The whole, naturally, is likened to the absolute but not the things that arise from within it which are its illusory phenomenalizations. On the other hand, the substance or essence of these illusory phenomenalizations from which they are composed (saṃskṛta), is absolute. We can also think of the absolute as pure Mind or spirit.
During intense meditation we are aware of our thoughts (manas) but never the actual content which is the absolute. We are unable to supersede our mini-world of personal thoughts with their unending displays. No matter our efforts, we always come to a limit, or the same, we have come to Zen master Mumon’s barrier 關 that we cannot pass through which, by the way, is what all koans represent — answer one you get ‘em all.
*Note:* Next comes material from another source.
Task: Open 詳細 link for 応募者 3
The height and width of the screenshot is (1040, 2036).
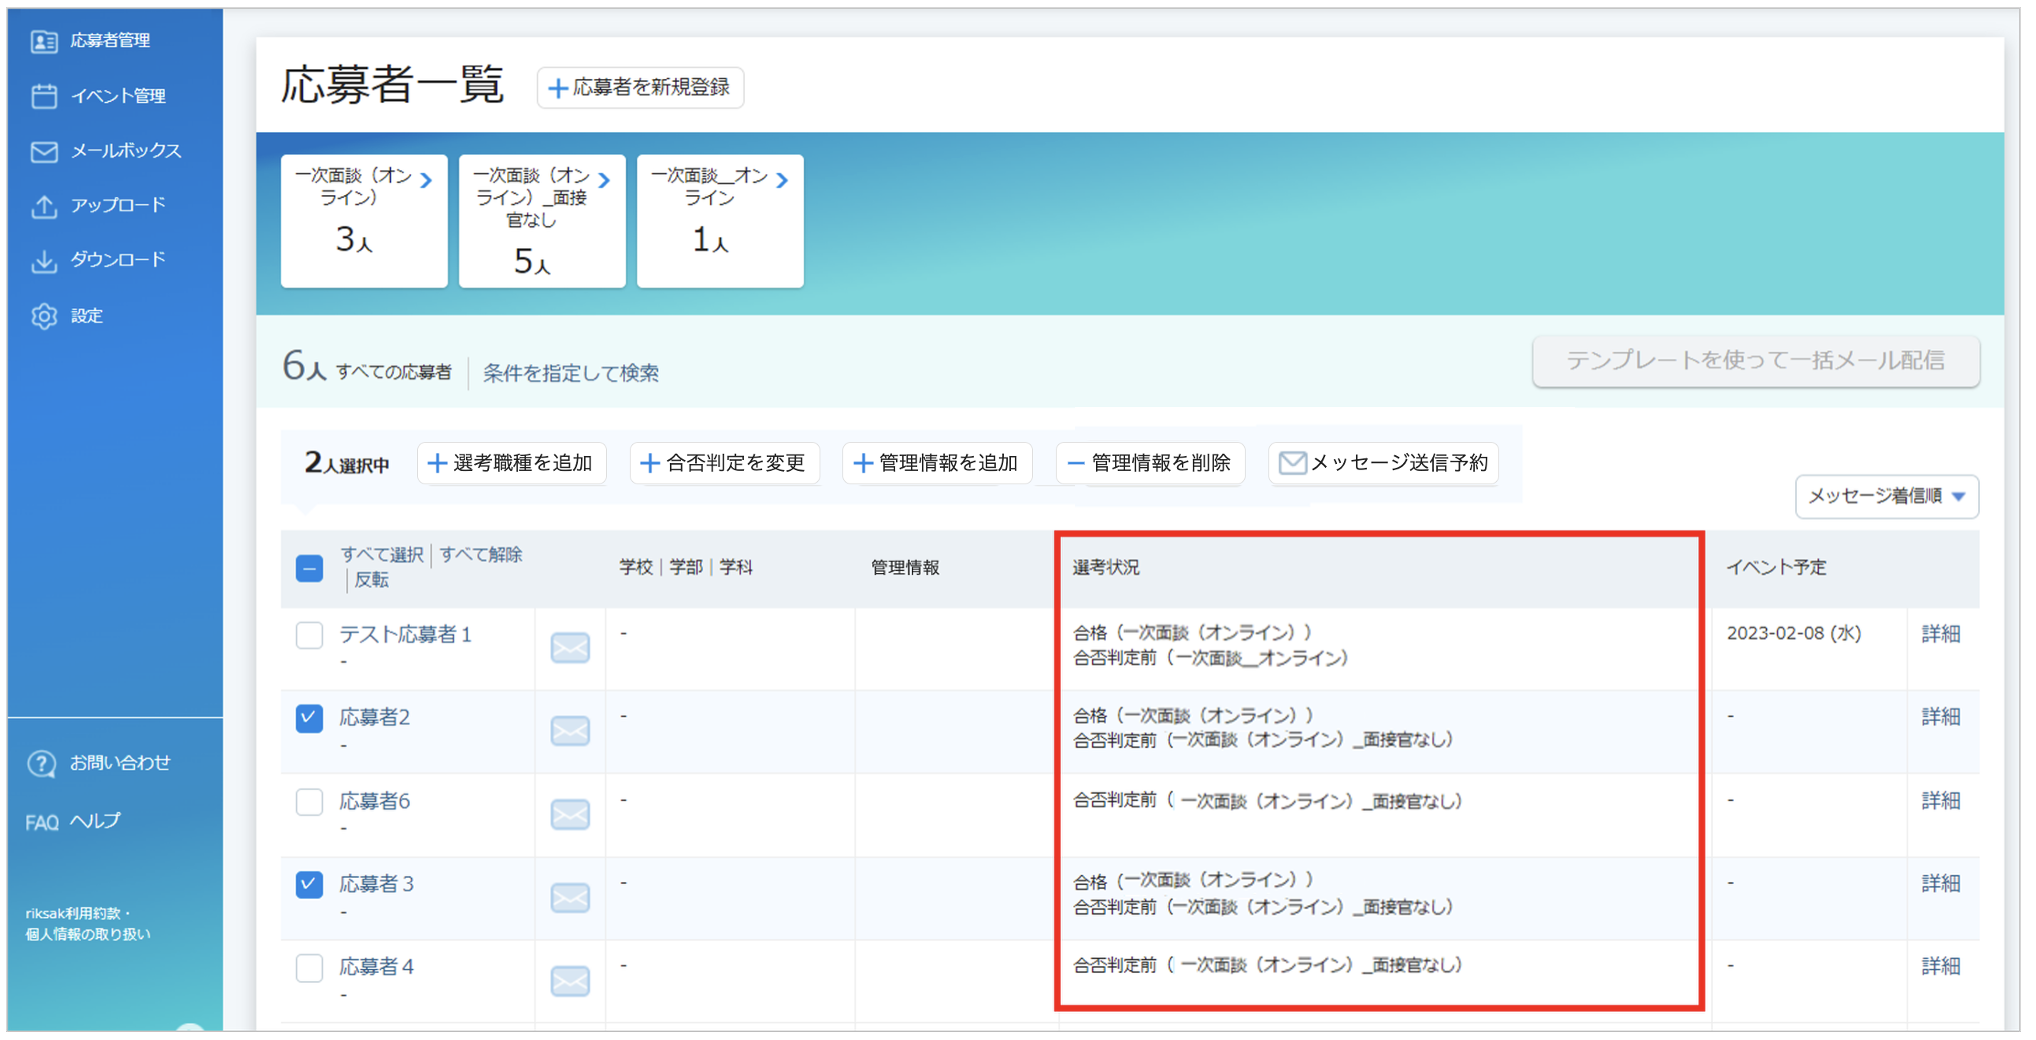Action: (1940, 884)
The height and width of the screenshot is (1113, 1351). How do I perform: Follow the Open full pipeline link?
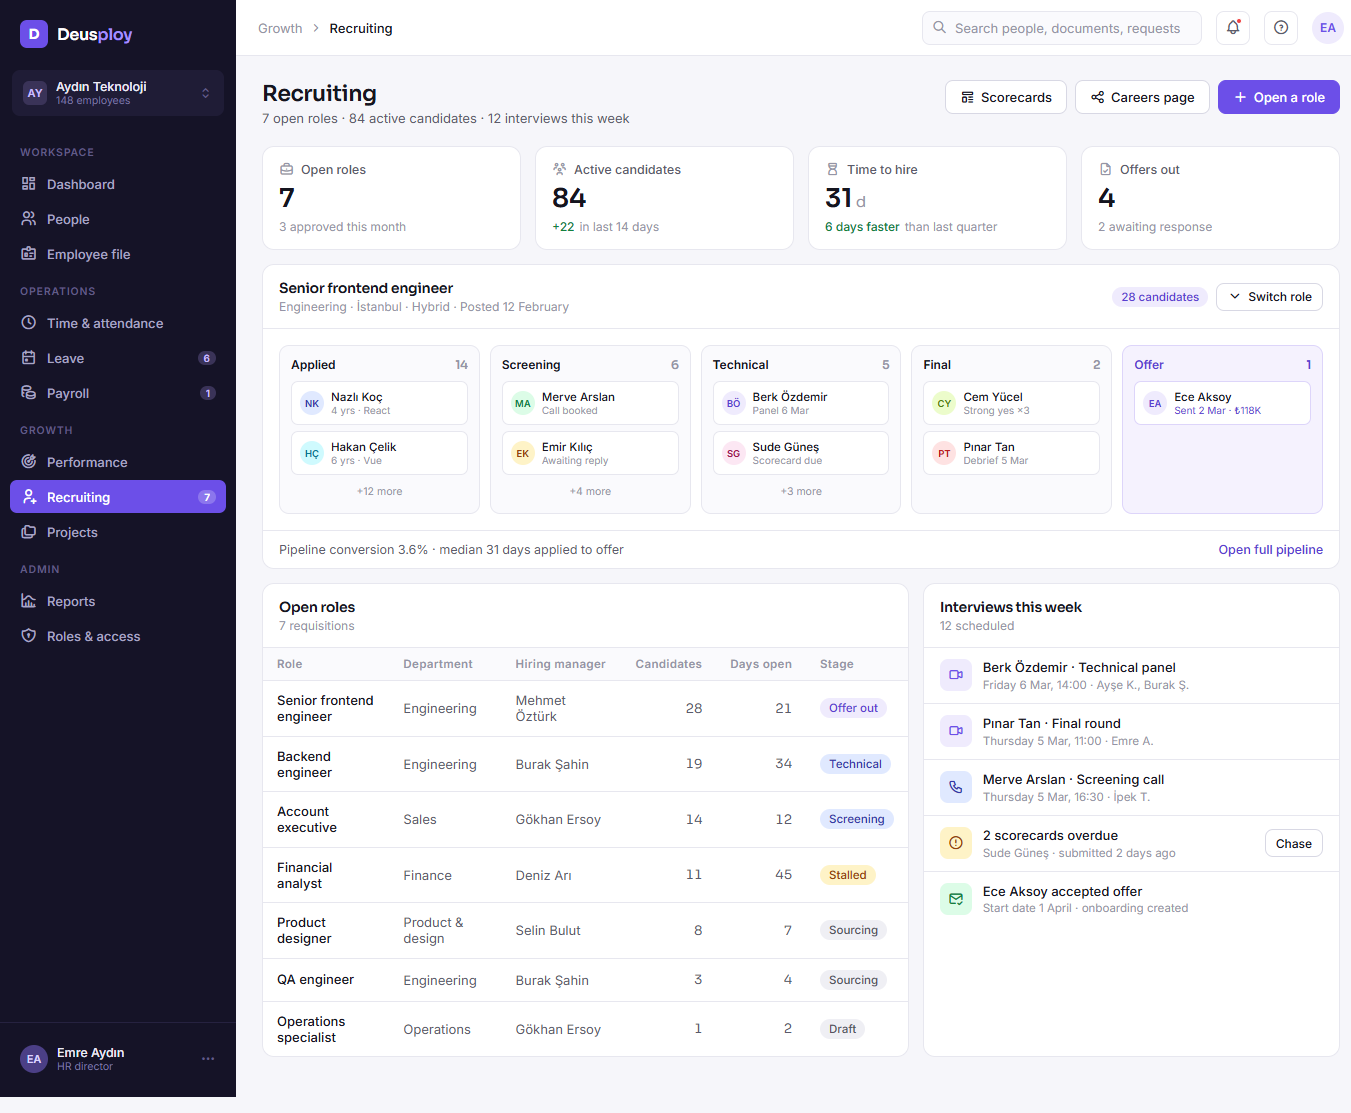tap(1270, 550)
The content mentioned earlier is what the serious meditator is fixed upon; endeavoring to intuit it. The meditator already knows the nothingness of thought; that it is something stirred up so that it is nothing again and again — never the actual content which is concealed by the stirring.
The stirred content is also the othering of the actual content that appears real but is only an illusion of the real. Said again, the meditator already knows the nothingness of their thoughts even as both imagination and mental images. Thought or the process of thinking is stirred content become other to its unstirred self that is not remembered (smṛti) by us.
What is lacking for the meditator is they have not left the boundary of the altered or stirred content. They are still facing Mumon’s barrier unable to make heads or tails of it. Koans bring out this frustrating fact to consciousness. One never is quite sure they fully understand, and never will until they see/remember the essence or content face-to-face.